*Work order*. Check every line below for the word "circle" and show those that hold it.

*Extracted entries*.
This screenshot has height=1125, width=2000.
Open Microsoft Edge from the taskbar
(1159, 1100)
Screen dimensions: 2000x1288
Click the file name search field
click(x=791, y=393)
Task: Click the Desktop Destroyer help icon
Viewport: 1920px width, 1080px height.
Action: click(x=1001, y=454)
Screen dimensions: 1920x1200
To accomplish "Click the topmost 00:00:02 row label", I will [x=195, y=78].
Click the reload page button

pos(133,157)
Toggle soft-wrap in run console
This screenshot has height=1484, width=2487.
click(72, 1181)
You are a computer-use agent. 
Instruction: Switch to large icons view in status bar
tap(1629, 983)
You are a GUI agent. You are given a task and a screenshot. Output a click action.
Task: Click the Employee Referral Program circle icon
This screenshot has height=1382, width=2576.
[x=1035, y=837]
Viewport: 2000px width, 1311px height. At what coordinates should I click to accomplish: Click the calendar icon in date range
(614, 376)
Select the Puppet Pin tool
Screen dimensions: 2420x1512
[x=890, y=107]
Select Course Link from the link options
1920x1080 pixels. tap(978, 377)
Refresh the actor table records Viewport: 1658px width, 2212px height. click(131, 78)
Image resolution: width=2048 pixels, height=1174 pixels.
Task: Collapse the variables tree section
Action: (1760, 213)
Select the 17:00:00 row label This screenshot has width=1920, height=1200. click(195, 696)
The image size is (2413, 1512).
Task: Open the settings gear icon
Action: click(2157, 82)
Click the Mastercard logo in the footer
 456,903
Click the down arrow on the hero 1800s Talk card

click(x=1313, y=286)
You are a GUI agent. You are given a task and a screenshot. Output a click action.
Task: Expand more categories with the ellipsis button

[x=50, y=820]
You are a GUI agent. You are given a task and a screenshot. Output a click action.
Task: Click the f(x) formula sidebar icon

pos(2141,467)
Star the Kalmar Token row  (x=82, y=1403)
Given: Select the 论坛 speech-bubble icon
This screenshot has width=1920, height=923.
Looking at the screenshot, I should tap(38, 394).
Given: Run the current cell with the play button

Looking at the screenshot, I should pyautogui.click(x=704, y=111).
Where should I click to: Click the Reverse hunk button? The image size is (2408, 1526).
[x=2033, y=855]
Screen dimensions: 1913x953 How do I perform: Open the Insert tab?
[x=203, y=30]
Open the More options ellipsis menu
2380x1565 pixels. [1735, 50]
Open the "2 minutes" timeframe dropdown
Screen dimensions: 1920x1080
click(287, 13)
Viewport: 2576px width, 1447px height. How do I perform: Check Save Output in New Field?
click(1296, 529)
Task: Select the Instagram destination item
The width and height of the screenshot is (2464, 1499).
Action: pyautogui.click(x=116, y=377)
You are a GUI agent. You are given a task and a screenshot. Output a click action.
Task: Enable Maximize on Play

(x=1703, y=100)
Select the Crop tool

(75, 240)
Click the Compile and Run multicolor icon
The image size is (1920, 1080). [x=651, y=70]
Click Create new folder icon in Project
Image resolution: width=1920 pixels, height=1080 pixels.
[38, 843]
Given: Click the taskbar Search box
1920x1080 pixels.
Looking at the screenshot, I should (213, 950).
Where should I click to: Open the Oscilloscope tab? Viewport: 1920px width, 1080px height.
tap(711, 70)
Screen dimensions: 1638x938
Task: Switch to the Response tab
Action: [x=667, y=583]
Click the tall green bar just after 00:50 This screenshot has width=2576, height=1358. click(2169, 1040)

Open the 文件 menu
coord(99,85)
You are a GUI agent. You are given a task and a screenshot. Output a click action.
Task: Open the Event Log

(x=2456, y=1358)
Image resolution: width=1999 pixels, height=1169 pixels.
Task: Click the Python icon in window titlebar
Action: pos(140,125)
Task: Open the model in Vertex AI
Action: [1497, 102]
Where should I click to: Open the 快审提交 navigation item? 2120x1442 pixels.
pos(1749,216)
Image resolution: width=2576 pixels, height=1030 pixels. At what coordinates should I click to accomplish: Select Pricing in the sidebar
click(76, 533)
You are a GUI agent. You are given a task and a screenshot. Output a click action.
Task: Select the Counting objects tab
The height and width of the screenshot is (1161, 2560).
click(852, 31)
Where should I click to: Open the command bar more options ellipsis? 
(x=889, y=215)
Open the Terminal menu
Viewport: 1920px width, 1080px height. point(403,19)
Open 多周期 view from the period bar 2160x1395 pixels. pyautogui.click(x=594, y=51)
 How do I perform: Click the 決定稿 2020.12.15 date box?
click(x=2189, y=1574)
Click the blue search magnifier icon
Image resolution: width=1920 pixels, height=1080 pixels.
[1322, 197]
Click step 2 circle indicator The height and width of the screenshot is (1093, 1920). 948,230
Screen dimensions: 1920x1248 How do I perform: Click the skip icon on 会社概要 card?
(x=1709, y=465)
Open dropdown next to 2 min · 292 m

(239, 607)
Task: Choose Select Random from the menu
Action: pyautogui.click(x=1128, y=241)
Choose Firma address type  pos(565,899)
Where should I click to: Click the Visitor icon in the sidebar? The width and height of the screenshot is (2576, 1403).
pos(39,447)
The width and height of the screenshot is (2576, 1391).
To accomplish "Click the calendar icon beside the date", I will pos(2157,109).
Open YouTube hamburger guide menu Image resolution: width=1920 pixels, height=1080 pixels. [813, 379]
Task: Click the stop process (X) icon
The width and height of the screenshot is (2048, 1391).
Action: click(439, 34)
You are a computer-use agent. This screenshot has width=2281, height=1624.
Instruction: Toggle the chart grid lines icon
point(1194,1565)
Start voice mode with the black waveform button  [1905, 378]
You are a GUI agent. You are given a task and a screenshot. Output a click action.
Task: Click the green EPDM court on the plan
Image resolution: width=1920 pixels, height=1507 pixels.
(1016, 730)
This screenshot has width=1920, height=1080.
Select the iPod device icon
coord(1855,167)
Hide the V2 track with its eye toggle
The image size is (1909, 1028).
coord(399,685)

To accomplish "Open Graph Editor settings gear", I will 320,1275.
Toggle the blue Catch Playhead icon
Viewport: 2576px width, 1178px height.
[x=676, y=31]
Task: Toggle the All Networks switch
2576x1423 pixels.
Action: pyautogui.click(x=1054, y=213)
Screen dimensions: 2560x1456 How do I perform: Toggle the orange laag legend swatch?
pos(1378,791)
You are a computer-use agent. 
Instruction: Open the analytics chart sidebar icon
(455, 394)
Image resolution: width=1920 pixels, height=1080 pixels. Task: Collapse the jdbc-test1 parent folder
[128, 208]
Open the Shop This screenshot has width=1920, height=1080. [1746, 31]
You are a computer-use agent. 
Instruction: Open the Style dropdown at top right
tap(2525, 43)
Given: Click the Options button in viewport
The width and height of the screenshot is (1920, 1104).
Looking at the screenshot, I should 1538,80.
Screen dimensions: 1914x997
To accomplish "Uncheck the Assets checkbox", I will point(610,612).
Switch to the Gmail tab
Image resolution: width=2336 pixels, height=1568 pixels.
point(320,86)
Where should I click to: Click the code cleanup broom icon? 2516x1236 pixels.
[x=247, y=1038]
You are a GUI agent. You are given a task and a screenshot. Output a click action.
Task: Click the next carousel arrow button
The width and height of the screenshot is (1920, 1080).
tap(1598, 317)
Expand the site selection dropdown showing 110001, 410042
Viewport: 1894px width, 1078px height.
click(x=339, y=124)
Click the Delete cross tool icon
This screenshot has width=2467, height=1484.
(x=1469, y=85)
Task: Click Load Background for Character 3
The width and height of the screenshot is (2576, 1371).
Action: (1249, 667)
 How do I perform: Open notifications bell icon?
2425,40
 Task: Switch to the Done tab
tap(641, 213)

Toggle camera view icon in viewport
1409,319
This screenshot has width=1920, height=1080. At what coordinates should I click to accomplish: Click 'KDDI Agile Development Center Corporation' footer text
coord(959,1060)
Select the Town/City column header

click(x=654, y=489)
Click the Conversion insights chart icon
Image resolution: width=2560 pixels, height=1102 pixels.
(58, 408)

*Exercise result*.
Task: Click the Employee Referral Program circle icon
Click step 2 circle indicator The height and width of the screenshot is (1093, 1920). 948,230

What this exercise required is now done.